◆ **YOUR GOAL**: What lines below mention the word "April"? Copy each one.

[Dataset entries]
<<<<

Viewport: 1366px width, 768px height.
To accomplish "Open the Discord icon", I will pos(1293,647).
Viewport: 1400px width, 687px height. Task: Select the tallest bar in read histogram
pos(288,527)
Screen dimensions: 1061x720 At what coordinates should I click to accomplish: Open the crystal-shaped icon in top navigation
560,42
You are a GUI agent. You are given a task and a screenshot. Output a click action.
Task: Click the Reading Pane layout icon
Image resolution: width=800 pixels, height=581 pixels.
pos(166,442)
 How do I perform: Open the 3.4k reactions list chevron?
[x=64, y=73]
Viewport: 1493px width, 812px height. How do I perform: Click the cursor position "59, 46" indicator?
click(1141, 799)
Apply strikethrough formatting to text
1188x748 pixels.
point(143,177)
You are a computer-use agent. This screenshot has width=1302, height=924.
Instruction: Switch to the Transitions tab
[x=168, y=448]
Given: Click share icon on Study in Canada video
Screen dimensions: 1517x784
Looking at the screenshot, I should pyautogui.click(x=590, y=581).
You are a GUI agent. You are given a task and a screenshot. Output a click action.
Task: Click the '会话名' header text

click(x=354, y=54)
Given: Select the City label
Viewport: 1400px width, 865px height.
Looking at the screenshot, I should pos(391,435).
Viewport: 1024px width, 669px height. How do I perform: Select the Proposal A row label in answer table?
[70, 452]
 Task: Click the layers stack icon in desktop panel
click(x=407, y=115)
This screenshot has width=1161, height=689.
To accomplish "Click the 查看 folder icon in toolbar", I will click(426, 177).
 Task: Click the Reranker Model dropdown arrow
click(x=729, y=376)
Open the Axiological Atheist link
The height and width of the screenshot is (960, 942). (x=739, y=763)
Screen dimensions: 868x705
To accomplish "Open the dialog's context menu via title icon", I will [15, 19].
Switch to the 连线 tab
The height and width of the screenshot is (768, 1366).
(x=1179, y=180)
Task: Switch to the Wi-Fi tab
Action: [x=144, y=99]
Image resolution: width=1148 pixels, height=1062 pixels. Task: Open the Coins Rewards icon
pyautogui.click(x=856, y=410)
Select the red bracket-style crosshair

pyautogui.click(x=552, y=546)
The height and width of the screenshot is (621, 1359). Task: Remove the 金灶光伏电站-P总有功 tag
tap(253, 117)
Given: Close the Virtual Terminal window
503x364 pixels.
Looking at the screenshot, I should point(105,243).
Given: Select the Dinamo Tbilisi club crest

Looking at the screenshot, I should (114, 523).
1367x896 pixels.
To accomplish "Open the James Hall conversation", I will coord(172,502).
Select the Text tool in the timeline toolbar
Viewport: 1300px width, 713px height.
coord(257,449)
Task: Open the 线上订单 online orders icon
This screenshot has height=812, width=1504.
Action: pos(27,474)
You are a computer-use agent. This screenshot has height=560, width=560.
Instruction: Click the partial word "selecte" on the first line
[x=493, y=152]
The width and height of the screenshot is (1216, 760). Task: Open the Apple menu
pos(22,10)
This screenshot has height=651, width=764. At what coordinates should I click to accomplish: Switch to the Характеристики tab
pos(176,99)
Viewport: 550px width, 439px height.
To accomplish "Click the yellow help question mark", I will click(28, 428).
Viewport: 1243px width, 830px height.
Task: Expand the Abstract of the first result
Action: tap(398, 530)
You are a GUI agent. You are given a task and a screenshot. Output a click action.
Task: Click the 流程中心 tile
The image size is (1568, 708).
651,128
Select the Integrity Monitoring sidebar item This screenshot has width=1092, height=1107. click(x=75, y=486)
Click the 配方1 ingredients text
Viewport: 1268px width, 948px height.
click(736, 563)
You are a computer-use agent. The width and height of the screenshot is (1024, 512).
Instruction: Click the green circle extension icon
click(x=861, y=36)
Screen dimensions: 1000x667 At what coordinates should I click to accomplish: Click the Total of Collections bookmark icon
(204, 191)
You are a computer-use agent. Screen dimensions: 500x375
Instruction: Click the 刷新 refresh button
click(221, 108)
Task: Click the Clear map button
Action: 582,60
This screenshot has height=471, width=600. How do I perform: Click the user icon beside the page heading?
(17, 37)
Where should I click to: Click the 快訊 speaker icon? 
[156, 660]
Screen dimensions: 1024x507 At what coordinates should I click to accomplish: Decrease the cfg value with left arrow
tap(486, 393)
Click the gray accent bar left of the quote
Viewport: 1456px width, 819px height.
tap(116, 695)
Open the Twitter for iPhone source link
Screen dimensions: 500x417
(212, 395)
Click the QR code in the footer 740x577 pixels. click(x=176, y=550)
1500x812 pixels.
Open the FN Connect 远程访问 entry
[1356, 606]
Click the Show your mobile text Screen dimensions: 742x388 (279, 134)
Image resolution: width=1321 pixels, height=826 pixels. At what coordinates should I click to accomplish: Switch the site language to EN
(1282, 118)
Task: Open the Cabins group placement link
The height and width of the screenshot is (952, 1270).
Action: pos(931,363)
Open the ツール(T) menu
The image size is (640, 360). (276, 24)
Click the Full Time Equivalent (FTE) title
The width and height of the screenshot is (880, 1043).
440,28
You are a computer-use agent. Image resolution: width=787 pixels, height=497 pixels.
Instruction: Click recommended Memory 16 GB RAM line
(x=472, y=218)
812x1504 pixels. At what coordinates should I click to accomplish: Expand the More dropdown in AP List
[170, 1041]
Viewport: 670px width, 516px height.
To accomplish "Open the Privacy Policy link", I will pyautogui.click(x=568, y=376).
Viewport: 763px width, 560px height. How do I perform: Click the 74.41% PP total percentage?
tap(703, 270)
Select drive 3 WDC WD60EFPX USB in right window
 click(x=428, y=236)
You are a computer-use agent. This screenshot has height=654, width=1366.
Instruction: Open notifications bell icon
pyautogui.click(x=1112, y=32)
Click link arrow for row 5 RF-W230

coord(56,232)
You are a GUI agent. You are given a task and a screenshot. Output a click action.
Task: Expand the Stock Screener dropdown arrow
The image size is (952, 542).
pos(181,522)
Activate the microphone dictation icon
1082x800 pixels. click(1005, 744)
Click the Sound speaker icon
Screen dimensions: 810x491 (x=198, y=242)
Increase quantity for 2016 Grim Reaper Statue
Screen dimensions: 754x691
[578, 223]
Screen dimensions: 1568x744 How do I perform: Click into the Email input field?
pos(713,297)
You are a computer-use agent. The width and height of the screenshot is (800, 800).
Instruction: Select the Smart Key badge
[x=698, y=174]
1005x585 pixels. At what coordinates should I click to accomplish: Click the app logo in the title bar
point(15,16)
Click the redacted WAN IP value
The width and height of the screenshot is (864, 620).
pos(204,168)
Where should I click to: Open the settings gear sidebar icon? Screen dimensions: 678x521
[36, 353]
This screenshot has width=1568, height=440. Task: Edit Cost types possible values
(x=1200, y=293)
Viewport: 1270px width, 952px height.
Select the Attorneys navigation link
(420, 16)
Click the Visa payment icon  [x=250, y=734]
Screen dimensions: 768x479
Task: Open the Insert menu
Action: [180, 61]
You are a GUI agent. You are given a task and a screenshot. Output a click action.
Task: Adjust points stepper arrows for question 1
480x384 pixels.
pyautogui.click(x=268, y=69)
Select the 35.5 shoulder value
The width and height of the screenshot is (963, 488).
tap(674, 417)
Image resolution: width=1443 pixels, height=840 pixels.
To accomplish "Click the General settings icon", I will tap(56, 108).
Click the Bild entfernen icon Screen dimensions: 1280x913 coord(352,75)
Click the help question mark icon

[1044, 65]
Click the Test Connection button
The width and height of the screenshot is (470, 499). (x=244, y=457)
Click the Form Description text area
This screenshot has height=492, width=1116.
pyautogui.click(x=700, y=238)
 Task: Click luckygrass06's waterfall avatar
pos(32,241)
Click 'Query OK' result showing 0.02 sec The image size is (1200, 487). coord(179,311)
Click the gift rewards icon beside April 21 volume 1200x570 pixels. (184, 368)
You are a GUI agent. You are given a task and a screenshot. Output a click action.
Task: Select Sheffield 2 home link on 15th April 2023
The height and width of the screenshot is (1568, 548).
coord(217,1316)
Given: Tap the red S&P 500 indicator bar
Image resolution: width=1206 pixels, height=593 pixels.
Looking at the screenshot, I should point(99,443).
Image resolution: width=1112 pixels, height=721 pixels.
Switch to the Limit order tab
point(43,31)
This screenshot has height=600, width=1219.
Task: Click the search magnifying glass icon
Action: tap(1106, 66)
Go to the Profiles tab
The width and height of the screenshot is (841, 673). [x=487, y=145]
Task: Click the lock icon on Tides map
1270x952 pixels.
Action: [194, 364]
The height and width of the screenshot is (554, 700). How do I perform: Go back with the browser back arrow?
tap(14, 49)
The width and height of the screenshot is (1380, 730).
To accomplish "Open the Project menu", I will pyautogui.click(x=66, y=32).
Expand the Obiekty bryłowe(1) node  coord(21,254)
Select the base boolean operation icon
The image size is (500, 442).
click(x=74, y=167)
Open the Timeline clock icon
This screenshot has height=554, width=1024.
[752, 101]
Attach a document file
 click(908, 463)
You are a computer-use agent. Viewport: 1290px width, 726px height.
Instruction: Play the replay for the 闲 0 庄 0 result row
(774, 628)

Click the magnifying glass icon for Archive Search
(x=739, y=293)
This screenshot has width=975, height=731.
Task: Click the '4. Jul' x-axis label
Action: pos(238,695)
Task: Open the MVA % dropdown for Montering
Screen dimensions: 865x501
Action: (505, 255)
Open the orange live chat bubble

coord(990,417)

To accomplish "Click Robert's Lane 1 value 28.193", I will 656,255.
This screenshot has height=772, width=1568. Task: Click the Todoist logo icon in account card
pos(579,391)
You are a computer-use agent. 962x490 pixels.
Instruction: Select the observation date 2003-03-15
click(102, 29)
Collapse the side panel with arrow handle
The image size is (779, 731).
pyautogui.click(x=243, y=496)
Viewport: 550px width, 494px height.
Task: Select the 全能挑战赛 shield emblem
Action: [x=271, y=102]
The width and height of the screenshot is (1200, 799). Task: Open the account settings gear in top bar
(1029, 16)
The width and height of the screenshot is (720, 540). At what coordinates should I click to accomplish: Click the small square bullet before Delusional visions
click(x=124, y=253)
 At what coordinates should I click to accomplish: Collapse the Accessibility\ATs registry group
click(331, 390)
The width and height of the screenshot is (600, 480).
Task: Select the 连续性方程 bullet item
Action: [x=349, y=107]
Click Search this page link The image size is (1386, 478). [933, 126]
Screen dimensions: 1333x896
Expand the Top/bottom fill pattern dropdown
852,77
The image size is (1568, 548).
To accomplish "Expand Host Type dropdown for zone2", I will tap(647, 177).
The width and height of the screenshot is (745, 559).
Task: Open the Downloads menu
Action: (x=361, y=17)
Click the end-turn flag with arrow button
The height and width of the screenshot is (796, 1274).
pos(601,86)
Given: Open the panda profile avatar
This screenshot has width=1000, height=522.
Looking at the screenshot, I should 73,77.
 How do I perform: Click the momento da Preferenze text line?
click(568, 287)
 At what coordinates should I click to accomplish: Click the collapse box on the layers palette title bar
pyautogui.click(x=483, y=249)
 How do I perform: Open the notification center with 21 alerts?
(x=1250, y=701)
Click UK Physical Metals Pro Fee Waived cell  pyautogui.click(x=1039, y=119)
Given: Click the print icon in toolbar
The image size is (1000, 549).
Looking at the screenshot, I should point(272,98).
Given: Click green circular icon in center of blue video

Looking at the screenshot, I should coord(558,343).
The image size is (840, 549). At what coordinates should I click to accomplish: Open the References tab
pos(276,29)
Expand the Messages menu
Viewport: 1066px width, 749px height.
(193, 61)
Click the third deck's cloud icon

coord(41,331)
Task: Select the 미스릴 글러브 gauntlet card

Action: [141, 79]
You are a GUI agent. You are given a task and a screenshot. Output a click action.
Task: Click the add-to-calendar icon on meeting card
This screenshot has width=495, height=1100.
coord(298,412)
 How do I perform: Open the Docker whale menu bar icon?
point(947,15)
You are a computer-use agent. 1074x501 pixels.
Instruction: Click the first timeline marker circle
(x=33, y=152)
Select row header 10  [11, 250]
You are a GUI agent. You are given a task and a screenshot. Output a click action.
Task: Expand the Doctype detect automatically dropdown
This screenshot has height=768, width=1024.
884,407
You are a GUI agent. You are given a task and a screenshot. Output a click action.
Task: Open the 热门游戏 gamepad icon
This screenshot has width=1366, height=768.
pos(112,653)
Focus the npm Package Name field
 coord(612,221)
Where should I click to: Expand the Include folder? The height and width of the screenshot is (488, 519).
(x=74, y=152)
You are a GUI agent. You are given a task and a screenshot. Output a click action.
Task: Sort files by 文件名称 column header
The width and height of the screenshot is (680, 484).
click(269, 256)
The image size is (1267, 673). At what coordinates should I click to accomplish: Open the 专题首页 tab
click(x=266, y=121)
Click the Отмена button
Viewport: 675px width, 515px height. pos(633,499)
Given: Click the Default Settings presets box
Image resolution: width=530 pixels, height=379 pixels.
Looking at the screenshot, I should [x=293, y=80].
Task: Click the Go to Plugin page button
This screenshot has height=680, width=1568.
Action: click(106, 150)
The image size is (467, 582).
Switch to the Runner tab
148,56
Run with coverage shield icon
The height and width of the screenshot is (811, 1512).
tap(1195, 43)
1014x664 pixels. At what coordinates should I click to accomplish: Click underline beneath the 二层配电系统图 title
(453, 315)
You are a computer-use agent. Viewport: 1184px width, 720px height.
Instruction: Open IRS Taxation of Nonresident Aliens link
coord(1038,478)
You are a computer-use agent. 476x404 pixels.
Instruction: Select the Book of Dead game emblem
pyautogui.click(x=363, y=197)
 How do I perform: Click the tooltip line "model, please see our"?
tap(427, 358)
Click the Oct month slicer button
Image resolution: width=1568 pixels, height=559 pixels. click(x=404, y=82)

>>>>

◆ **OUTPUT FOR THIS TASK**:
Click the gift rewards icon beside April 21 volume 1200x570 pixels. (184, 368)
Task: Select Sheffield 2 home link on 15th April 2023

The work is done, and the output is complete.